He should have just finished that delivery for Tristan.  But he couldn’t bring himself to call people cargo, so instead he’d stopped on some rock out in the Dead Zone and unloaded them with strict instructions to claim they’d mutinied.  It didn’t work, and now the Blake Siblings had a multimillion credit price on their heads.  It was his damn fault to begin with, but O refused to leave his side and save herself.

O flashed him her usual cocky smile.  “They will,” she assured him.  “They’re desperate.  And I told them we needed half of the fifteen thousand upfront, which should be more than enough for the motivators.”  She looked towards the entrance where two tall, dark skinned men had entered.  “That’s them!” she said, waving cheerfully.

The men sat down and leveled their twin disapproving gazes at him.   _Great_ , he thought.  _Sanctimonious pricks.  Just the sort of passengers we need_.  He pulled the corner of his mouth into a cocky smirk, because he’d be damned if he let them get away with self-righteousness when they were the ones looking for a smuggler.  “I hear you need a ride.”

The older man nodded solemnly.  “We need transport to Arcadia, and we need to fly under the radar.  Half now, half upon arrival, just as your associate suggested.”

Bellamy stifled a snort at the idea of Octavia being his ‘associate.’  But the waves of desperation coming off the men gave him an idea.  “We can do that, but the price just went up.  Thirty thousand credits and you’ve got yourself a deal.”  Octavia opened her mouth to protest and he silenced her with a look.

“That’s double what she said!” the younger man exclaimed indignantly.

 “Well, it’s thirty thousand or staying here.  And good luck finding yourself another ship as fast as the Tertia Decima,” Bellamy smirked.

The older man looked unimpressed.  “Is that supposed to mean something?”

“You’ve never heard of the Tertia Decima?  She’s the fastest ship in the game these days.  We’ve made hundreds of runs and never once been picked up by the Mountain Men,” he sneered.  Truth be told, he was a little annoyed that so few people had heard of them, but he did his best to rectify that any chance he got.

The younger man looked ready to kill them both on the spot, but his father nodded.  “Thirty thousand it is.”  He turned to his son and spoke quietly, but not quietly enough.  “There’s a good chance they have Clarke already.  We can’t wait.  We’ll sell your speeder and with any luck, Abby can organize a rescue mission within days.”  He stuck his hand out to Bellamy first, then Octavia, and shook firmly.

“We’ll meet you at your ship in two hours.  May the force be with you.”

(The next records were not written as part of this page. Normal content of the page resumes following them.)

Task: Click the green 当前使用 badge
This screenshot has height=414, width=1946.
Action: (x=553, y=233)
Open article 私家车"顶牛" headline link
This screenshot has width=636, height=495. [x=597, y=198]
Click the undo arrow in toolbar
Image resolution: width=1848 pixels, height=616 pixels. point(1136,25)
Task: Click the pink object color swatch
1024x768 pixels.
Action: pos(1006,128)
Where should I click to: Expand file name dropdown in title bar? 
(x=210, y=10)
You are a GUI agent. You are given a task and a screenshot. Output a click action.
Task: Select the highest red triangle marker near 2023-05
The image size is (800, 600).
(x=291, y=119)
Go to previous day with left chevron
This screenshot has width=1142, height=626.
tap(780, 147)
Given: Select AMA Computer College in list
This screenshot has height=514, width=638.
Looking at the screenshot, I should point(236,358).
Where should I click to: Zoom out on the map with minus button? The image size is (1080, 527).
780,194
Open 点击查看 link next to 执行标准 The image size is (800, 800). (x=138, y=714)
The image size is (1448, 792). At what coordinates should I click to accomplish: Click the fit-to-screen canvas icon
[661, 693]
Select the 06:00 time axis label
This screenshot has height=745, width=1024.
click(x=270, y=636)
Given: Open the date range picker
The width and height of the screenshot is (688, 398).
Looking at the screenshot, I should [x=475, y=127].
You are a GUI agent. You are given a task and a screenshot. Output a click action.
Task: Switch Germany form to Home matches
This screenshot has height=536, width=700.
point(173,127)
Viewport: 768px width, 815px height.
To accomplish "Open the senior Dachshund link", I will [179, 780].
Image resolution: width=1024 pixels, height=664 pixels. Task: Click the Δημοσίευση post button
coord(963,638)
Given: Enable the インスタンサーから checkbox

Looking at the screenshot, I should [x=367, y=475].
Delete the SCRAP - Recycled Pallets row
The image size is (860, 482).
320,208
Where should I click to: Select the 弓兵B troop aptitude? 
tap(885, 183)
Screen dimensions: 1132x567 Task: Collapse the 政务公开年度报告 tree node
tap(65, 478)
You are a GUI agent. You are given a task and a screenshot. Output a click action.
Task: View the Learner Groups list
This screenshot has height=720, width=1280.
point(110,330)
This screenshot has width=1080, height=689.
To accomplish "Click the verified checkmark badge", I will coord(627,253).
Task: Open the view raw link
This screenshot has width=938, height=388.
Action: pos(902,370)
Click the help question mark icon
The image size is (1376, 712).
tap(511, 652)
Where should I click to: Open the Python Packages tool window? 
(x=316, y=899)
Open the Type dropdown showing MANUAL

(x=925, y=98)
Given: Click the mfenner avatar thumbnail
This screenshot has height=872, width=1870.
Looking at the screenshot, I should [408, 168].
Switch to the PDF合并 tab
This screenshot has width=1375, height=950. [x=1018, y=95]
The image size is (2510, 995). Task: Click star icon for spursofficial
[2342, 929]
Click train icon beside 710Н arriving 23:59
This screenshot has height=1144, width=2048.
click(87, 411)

Octavia smiled politely, but Bellamy didn’t even try to hide his eye roll.  He had no use for Jedis these days, but money was money.  "Two hours,“ he growled.  "Or we leave without you.”


	2. Chapter 2

Bellamy couldn’t believe it.  One minute he was transporting two annoying, holier-than-thou passengers on a routine trip from the Dead Zone to Arcadia, and the next minute Arcadia was gone– _gone_ –and they were pulled into some giant Mountain Men battle station.  Bellamy had no interest in getting involved in a squabble between the Mountain Men and the tenuous Alliance, mostly because the Mountain Men were winning and Bellamy had no desire to lose.  All he wanted was to keep Octavia safe and make some honest (well, maybe not  _honest_ ) money, not fight for a noble-but-doomed cause like the Alliance.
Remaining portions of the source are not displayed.